WHEN YOU SHOULD WASH YOUR HANDS 

You should wash your hands:

  • after using the toilet or changing a nappy
  • before and after handling raw food
  • before eating or handling food
  • after blowing your nose, sneezing or coughing
  • before and after treating wounds
  • after touching animals, including pets, their food and cages

Washing your hands properly removes dirt, viruses and bacteria to stop them spreading to other people and objects.

During the COVID-19 pandemic, you should also was your hands before touching your face or facemask, when entering and leaving a public place or touching an item or surface that may be frequently touched by others.

SOURCE: NHS

The model considers hands on a microscopic scale, representing the roughness of skin as a pair of wavy surfaces, separated by a thin film of liquid, that move past each other when scrubbing.

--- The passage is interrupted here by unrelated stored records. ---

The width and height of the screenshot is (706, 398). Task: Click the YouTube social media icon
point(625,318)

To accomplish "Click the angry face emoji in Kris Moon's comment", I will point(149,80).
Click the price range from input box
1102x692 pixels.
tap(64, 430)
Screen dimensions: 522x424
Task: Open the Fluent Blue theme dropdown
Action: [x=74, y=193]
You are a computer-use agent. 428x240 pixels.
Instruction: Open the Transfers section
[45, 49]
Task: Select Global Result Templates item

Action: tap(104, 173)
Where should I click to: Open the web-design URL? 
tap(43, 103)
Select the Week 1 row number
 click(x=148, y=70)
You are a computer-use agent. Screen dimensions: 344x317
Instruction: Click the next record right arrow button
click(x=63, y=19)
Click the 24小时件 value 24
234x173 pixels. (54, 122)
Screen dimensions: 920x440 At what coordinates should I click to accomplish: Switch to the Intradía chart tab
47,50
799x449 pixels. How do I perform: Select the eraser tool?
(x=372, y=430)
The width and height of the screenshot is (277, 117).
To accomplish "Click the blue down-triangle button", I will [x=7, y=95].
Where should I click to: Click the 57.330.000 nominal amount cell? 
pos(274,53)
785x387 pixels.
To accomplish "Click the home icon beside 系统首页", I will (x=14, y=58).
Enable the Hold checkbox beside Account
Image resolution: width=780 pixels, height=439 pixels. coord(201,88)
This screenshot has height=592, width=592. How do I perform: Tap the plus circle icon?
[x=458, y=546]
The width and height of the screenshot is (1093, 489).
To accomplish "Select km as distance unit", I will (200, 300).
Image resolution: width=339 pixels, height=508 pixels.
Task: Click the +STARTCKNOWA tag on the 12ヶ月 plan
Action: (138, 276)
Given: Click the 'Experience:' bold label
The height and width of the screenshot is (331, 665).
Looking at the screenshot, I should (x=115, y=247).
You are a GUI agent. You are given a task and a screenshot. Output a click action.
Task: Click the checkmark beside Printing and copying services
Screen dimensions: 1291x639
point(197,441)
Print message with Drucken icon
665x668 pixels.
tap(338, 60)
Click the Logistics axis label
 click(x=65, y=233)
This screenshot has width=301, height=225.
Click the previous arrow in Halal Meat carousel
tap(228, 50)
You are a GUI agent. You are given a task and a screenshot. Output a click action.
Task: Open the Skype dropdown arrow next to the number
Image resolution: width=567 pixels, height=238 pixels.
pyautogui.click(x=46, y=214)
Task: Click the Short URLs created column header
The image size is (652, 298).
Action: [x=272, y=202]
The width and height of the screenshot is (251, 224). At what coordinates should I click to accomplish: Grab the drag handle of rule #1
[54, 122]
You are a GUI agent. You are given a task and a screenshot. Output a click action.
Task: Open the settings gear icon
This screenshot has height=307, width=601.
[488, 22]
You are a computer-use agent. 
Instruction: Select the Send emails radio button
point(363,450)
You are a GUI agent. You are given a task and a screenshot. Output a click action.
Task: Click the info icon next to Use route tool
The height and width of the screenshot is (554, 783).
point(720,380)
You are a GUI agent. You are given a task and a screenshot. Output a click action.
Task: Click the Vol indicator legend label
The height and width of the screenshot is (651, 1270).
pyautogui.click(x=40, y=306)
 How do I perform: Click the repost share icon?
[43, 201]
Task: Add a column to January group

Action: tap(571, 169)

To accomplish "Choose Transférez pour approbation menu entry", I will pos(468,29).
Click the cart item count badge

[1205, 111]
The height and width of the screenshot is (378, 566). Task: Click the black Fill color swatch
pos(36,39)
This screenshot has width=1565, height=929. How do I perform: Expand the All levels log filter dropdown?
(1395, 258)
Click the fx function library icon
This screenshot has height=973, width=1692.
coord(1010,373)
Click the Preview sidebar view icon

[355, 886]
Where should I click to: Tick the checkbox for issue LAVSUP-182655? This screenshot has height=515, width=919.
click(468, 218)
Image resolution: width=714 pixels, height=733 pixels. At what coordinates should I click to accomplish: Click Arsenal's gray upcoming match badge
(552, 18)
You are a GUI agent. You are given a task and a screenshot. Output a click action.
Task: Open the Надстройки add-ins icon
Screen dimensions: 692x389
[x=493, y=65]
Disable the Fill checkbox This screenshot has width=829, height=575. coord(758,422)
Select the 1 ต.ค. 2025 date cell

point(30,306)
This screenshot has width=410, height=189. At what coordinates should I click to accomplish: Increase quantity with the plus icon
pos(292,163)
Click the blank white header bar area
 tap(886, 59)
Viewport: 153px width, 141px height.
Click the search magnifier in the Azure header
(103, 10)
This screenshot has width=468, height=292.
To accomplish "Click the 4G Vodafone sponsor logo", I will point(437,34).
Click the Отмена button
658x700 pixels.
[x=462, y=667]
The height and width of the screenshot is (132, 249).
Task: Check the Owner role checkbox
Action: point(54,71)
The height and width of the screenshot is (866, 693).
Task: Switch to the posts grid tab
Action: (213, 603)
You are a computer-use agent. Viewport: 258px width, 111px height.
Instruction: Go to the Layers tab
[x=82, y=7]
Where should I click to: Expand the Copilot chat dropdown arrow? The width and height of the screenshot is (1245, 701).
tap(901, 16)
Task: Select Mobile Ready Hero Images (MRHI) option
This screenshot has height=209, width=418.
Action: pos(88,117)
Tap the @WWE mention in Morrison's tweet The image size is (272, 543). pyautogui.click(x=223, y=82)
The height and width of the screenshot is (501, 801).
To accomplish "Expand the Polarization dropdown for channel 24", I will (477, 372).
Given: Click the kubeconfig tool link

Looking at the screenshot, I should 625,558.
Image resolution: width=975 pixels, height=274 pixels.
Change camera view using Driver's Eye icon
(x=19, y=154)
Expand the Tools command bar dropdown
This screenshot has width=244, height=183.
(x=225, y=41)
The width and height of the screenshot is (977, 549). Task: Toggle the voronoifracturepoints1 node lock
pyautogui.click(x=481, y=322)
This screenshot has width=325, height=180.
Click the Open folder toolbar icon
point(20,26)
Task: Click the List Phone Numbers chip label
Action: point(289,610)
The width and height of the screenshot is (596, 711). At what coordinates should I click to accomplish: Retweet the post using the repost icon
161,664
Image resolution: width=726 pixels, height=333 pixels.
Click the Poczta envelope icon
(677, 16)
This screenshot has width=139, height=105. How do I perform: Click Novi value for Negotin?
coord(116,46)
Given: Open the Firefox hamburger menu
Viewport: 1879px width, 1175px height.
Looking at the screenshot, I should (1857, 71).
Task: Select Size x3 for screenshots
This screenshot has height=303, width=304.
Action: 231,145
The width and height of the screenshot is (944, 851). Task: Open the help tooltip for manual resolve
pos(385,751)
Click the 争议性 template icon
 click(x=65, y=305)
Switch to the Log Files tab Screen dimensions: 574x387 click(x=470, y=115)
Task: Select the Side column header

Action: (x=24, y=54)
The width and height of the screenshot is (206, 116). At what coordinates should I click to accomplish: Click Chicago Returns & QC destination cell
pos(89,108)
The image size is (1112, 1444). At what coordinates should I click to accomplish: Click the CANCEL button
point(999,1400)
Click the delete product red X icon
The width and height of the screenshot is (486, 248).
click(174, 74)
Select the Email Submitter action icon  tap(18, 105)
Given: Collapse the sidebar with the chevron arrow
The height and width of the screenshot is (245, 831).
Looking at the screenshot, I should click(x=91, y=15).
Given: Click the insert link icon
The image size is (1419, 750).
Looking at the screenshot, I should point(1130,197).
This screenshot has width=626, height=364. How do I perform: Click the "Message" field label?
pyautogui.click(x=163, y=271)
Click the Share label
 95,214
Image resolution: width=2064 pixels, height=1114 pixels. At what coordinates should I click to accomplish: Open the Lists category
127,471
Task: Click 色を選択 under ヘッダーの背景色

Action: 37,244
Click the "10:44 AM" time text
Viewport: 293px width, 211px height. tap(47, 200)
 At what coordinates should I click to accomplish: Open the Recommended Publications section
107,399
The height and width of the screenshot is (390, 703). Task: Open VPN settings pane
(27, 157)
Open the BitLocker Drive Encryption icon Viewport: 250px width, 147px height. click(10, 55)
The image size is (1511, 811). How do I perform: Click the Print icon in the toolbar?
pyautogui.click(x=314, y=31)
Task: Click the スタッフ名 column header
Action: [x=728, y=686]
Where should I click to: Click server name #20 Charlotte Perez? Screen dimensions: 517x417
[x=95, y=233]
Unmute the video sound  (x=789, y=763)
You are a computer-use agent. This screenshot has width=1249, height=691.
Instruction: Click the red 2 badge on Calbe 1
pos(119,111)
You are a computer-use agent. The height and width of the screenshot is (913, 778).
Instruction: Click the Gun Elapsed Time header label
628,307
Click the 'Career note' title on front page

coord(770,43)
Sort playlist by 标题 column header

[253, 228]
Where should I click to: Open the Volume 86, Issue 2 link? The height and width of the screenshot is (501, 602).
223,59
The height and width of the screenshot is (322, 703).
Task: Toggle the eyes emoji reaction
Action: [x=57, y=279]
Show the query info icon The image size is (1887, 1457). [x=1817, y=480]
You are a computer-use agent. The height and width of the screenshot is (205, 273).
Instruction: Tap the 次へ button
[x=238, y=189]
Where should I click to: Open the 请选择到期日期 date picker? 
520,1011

Particles like bacteria and viruses end up trapped in the valleys of these surfaces, stuck in what the researcher refers to as ‘potential wells’.

Given this, in order for particles like bacteria and viruses to be dislodged from a hand during washing, the energy from the flow of water must be high enough to get them up and out the valleys.

The model revealed that the strength of this flow is dependant on the speed at which you scrub your hands.

Specifically, more vigorous motions remove particles more easily. 

‘Basically, the flow tells you about the forces on the particles,’ said Dr Hammond, who runs a scientific consulting firm based in Bourn, near Cambourne.

‘Then you can work out how the particles move and figure out if they get removed.’

When it comes to ensuring your hands are properly clean, the mathematician explained, the process is much like scrubbing out a stain on a shirt.

The faster the motion, the more likely viruses and bacteria are to be successfully removed.

‘If you move your hands too gently, too slowly, relative to one another, the forces created by the flowing fluid are not big enough to overcome the force holding the particle down,’ Dr Hammond explained. 

A hypothetical particle (red) starts on the surface of the hand (black) before the water flow causes it to follow the blue path along the hand and finally into the hand-washing fluid, as depicted in the the inset graph

A hypothetical particle (red) starts on the surface of the hand (black) before the water flow causes it to follow the blue path along the hand and finally into the hand-washing fluid, as depicted in the the inset graph

However, even when one scrubs vigorously, the particles are not removed fast, with the model indicating that 20 seconds of action is needed to get rid of all potential bacteria and viruses.

This, Dr Hammond notes, is in line with common hand-washing guidelines, such as those published by the NHS and the US Centers for Disease Control and Prevention. 

Dr Hammond’s fluid mechanics model does not consider the biological and chemical process that occur when you wash your hands with soap. 

However, he explained, knowing the physical mechanism that remove particles from dirty hands may help researchers to formulate more effective and environmentally friendly soaps in the future.

‘We need to be a bit more thoughtful about what happens to the wash chemicals when they go down the plughole and enter the environment,’ Dr Hammond said. 

The full findings of the study were published in the journal Physics of Fluids

HOW TO WASH YOUR HANDS 

Washing your hands is one of the easiest ways to protect yourself and others from illnesses such as food poisoning and flu.

You should wash your hands for the amount of time it takes to sing ‘Happy Birthday’ twice (around 20 seconds): 

  1. Wet your hands with water.
  2. Apply enough soap to cover your hands.
  3. Rub your hands together.
  4. Use one hand to rub the back of the other hand and clean in between the fingers. Do the same with the other hand.
  5. Rub your hands together and clean in between your fingers. 
  6. Rub the back of your fingers against your palms. 
  7. Rub your thumb using your other hand. Do the same with the other thumb. 
  8. Rub the tips of your fingers on the palm of your other hand. Do the same with other hand.
  9. Rinse your hands with water.
  10. Dry your hands completely with a disposable towel.
  11. Use the disposable towel to turn off the tap.

If you do not have immediate access to soap and water then use alcohol-based hand sanitiser if available.